(Saved entries)
- - -

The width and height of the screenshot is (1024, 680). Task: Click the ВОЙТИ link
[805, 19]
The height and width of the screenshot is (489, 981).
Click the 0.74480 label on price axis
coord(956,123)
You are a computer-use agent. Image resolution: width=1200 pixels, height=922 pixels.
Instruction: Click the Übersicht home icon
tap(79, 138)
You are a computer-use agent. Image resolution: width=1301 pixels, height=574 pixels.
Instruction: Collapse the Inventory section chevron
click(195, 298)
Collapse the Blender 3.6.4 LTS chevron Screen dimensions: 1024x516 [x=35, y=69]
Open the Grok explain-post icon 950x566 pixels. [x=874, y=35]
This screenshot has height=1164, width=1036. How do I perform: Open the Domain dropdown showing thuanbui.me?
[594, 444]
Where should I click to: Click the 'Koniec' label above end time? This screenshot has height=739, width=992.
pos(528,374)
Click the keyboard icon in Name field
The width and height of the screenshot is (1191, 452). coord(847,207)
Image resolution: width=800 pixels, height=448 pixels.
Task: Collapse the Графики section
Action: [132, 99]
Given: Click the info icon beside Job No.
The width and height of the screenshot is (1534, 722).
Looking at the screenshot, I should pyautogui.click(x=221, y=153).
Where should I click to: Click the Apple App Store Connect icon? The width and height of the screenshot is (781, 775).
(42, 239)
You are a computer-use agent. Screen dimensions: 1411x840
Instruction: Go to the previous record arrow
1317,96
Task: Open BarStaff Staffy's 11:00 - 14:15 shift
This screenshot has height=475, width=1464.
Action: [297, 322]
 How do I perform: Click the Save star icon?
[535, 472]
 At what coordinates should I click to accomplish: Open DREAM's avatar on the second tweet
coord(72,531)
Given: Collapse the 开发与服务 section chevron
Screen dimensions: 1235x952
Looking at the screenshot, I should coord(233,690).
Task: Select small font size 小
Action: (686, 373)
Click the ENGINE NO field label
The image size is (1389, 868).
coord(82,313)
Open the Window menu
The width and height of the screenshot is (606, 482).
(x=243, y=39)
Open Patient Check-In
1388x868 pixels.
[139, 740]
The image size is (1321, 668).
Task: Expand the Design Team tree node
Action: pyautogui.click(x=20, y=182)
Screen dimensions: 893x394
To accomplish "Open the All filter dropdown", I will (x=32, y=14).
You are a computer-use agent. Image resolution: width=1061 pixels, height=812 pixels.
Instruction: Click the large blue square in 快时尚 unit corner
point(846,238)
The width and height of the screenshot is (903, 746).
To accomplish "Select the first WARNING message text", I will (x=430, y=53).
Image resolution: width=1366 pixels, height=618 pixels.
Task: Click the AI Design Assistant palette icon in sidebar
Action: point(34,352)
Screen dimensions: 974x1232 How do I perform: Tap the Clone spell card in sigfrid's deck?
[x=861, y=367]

- - -

What you are asked to do
Once the line with "The width and height of the screenshot is (903, 746)." is found, write out that line and every one after it through the last line of the records, exactly and with nothing else.

Solution for this problem
The width and height of the screenshot is (903, 746).
To accomplish "Select the first WARNING message text", I will (x=430, y=53).
Image resolution: width=1366 pixels, height=618 pixels.
Task: Click the AI Design Assistant palette icon in sidebar
Action: point(34,352)
Screen dimensions: 974x1232 How do I perform: Tap the Clone spell card in sigfrid's deck?
[x=861, y=367]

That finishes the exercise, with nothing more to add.